1979 yılında tekrar sınavlara girerek ilk tercihim olan Boğaziçi Üniversitesi Sosyal Bilimler Fakültesine girdim. Ne var ki, o günün gençliğini birbirine can düşmanı yapan kaosundan kurtulamadım. Beni öldürmek isteyen sağ ve sol örgütlerin düzenlediği bir çok süikast eylemine rağmen yaşadım. Ne var ki bana çok benzeyen bir arkadaşım solcular tarafından sokak ortasında öldürüldü, bana hedeflenen ateşlere muhatap olan bir arkadaşım yaralandı, beni Kartal 2'nci Zırhlı Tugayı Cezaevinde öldürmek isteyen bir sağcı militan yanlışlıkla bir arkadaşımı ciğerinden şişledi.

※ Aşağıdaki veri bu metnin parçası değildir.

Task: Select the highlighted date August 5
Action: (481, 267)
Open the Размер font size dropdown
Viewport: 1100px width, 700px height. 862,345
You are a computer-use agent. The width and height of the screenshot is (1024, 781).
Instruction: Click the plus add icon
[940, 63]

1978 yılında, 50-60 lise öğrencisini o günkü politik amaçlarım doğrultusunda eğitmek ve kullanmak amacıyla örgütledim. Fatih Camisinin etrafını saran kubbeli Vakıflar Yurdunun büyük bir odasını bu örgütün kütüphanesi olarak kullandım. Kaderin ilginç bir cilvesi olarak bu grubu FT/19 olarak adlandırdım. Akıncılar teşkilatının ünlü lideri kardeşim Metin Yüksel Cuma namazından sonra Fatih camisinden çıkarken sağcı militanlarca
avluda şehit edildi. Bu acı olay sonucu kendimi tümüyle o günün gençlik kavgasına adadım. Beni yıldırmak isteyen polis ve asker tarafından sürekli rahatsız edildim. Sekiz-dokuz kez askeri tutukevlerinde göz altına alındım. Günlerce, haftalarca beton tabanlı hücrelerde yattım. İşkencelere muhatap oldum. 1979 ve 1980 yılları polis ve askerle saklambaç oynamakla geçti.

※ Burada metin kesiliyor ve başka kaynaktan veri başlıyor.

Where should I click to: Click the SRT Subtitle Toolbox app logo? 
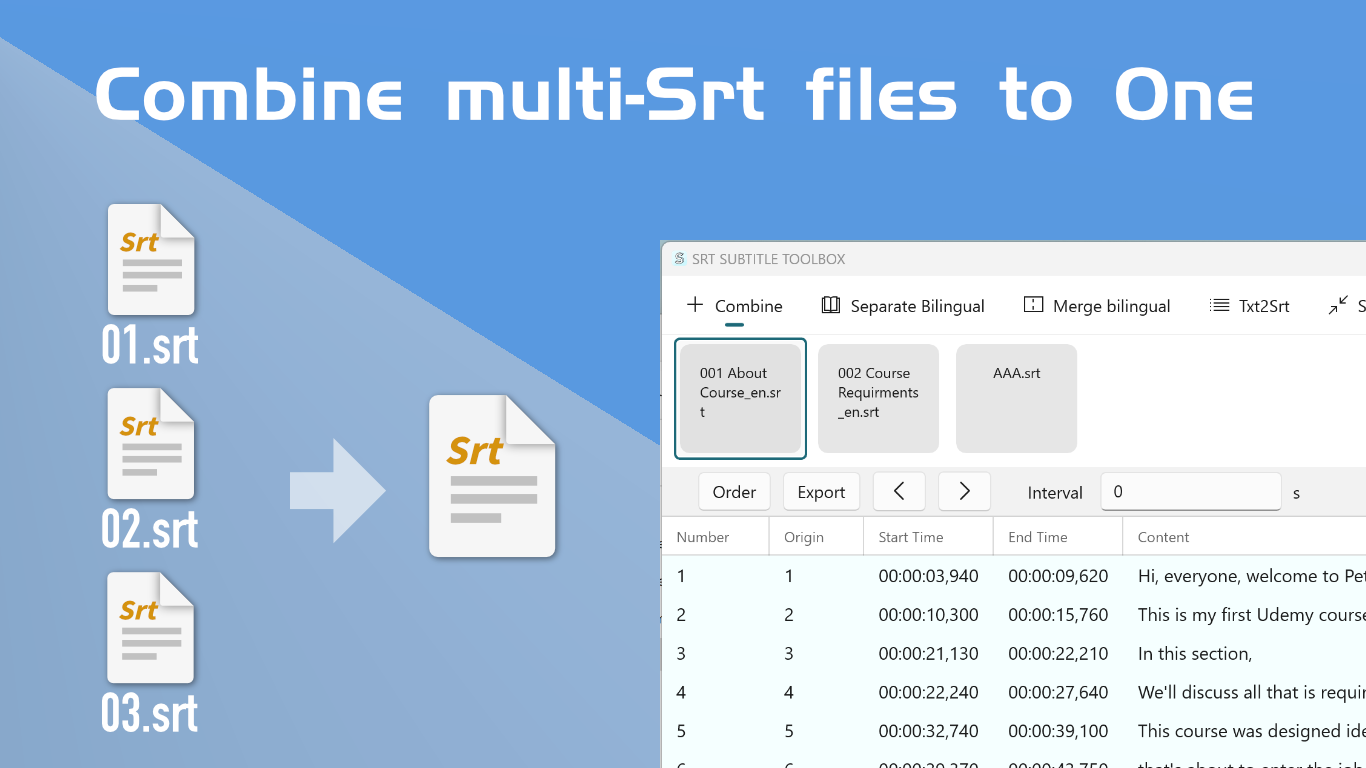pyautogui.click(x=680, y=259)
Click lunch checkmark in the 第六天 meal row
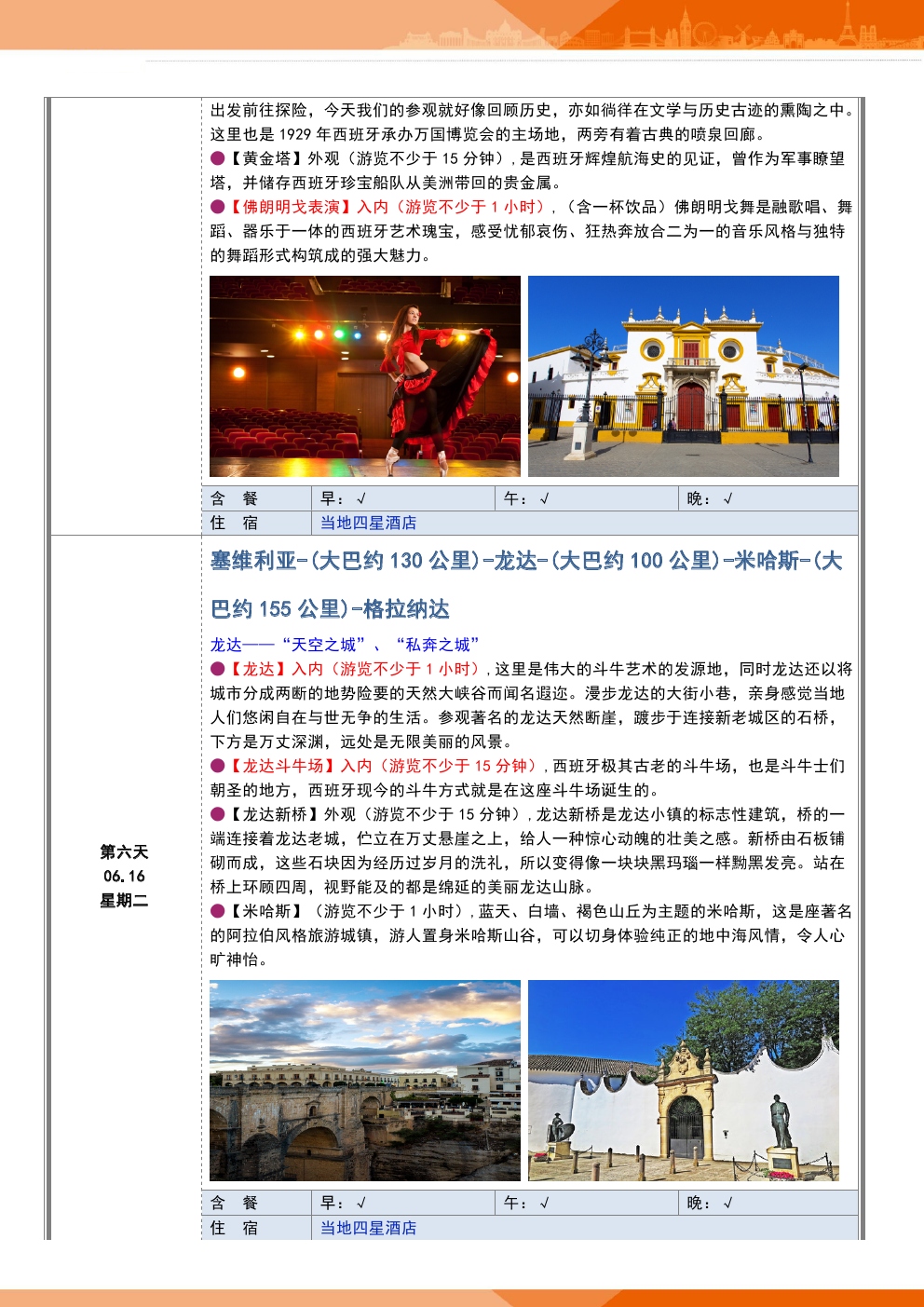Image resolution: width=924 pixels, height=1307 pixels. 545,1203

Bu arada Iran'daki sözde Islam devrimini kopya etmenin hayallerini kurdum. Nihayet, 1980 yılının ilkbaharında Pasdaran'ın (Devrim Muhafızlarının) lideri tarafından gizlice İran'a davet edildim. İki haftalık ziyaretim boyunca devrimin ileri gelen liderleriyle görüştürüldüm. İran topraklarında Türkiye'ye yönelik yayın yapacak bir radyo istasyonu gibi kültürel yardımlar beklerken Türkiyeli Akıncıların Iran topraklarında silahlı eğitimi görmesi önerisine muhatap oldum. Türkiye'ye döndükten sonra benimle irtibata geçen bir İranlı'nın Türkiye'deki askeri tesisler hakkında
malumat toplamamı istemesi beni iyice rahatsız etti. Beni casusluk gibi sinsi ve hain bir iş için kullanmaya çalışmalarını yadırgadım.

1980 yılının Ağustos ayında, Gençlik ve Spor Bakanlığının Çanakkale'deki tesislerinde düzenlenen Dünya İslam Gençlik Konferansına katıldım. İki
hafta kadar süren bu konferans Müslüman Kardeşler örgütü tarafından düzenleniyordu. Kırkı aşkın ülkeden gençlerin katıldığı bu konferansta
Güney Afrikadaki İslam Propaganda Merkezi'nin lideri Ahmet Deedat tarafından verilen seminer benim müthiş ilgimi çekti: Kuran'daki 19 Mucizesi. Kurucusu olduğum örgütümün ismi olan 19 rakamının Kuran'daki bir matematiksel sistemin kodu olması ve eğer doğruysa böyle bir olayın felsefi boyutlarının müthiş olacağı gerçeği karşısında heyecanlandım.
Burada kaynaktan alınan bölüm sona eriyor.